Decisão · STF

STF HC 235141 AgR

Rel. CRISTIANO ZANINPrimeira Turmajulgado em 2023-12-12publicado em 2023-12-14
PROCESSUAL
AGRAVO REGIMENTAL EM HABEAS CORPUS. PROCESSUAL PENAL. REQUISITOS DO ART. 312 DO CÓDIGO DE PROCESSO PENAL - CPP. PACIENTE PRESO PREVENTIVAMENTE POR SUPOSTO CONTRABANDO DE CIGARROS, EM CONTEXTO DE ORGANIZAÇÃO CRIMINOSA. EXISTÊNCIA DE REGISTROS CRIMINAIS POR OUTROS DELITOS DA MESMA ESPÉCIE. NECESSIDADE DE GARANTIR A ORDEM PÚBLICA. FIXAÇÃO DE CAUTELARES ALTERNATIVAS DO ART. 319 DO CPP. INSUFICIÊNCIA NO CASO. RECURSO IMPROVIDO. I – O Supremo Tribunal Federal consolidou entendimento no sentido de que “[...] revela-se legítima a prisão cautelar se a decisão que a decreta encontra suporte idôneo em elementos concretos e reais que – além de ajustarem-se aos fundamentos abstratos definidos em sede legal – demonstram que a permanência em liberdade do suposto autor do delito comprometerá a garantia da ordem pública e frustrará a aplicação da lei penal” (RHC 128.727 ED/SP, Rel.

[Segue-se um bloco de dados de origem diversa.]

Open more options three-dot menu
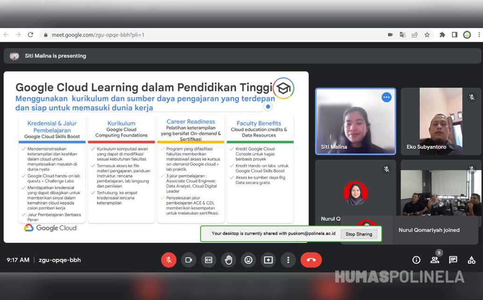The height and width of the screenshot is (300, 483). (x=288, y=260)
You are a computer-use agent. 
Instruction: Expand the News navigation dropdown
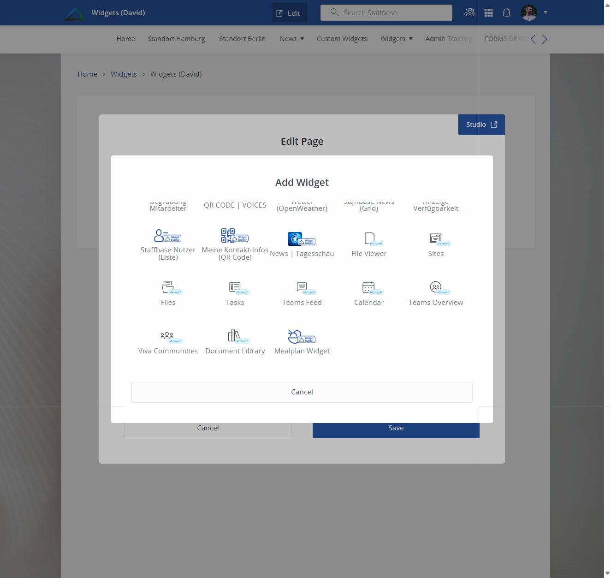tap(291, 39)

Min. Celso de Mello, Segunda Turma, DJe de 18/2/2016). II – O acórdão impugnado analisou de modo pormenorizado os fundamentos do decreto de prisão preventiva, mantidos pelo Tribunal Regional Federal da 4ª Região, e concluiu que o Magistrado de primeira instância, ao decretá-la, utilizou de fundamentação idônea para demonstrar a periculosidade do acusado – integrante de uma organização criminosa dedicada ao contrabando internacional de cigarros, e a gravidade concreta dos crimes por ele supostamente praticados. Essas circunstâncias justificam a necessidade dessa espécie de prisão cautelar para garantia da ordem pública. III – O paciente possui anotações por: (i) uma condenação que está em grau de recurso; e (ii) um processo de execução penal em andamento, ambos pelo mesmo delito. Com efeito, esta Suprema Corte possui orientação consagrada no sentido de que a prisão preventiva pode ter fundamento na reiteração criminosa como violadora da ordem pública, quando está demonstrada a existência de grupo criminoso dedicado à prática de crimes e de registros criminais em andamento. IV – Não seria adequado fixar outras cautelares alternativas previstas no art. 319 do Código de Processo Penal. V – Agravo regimental improvido.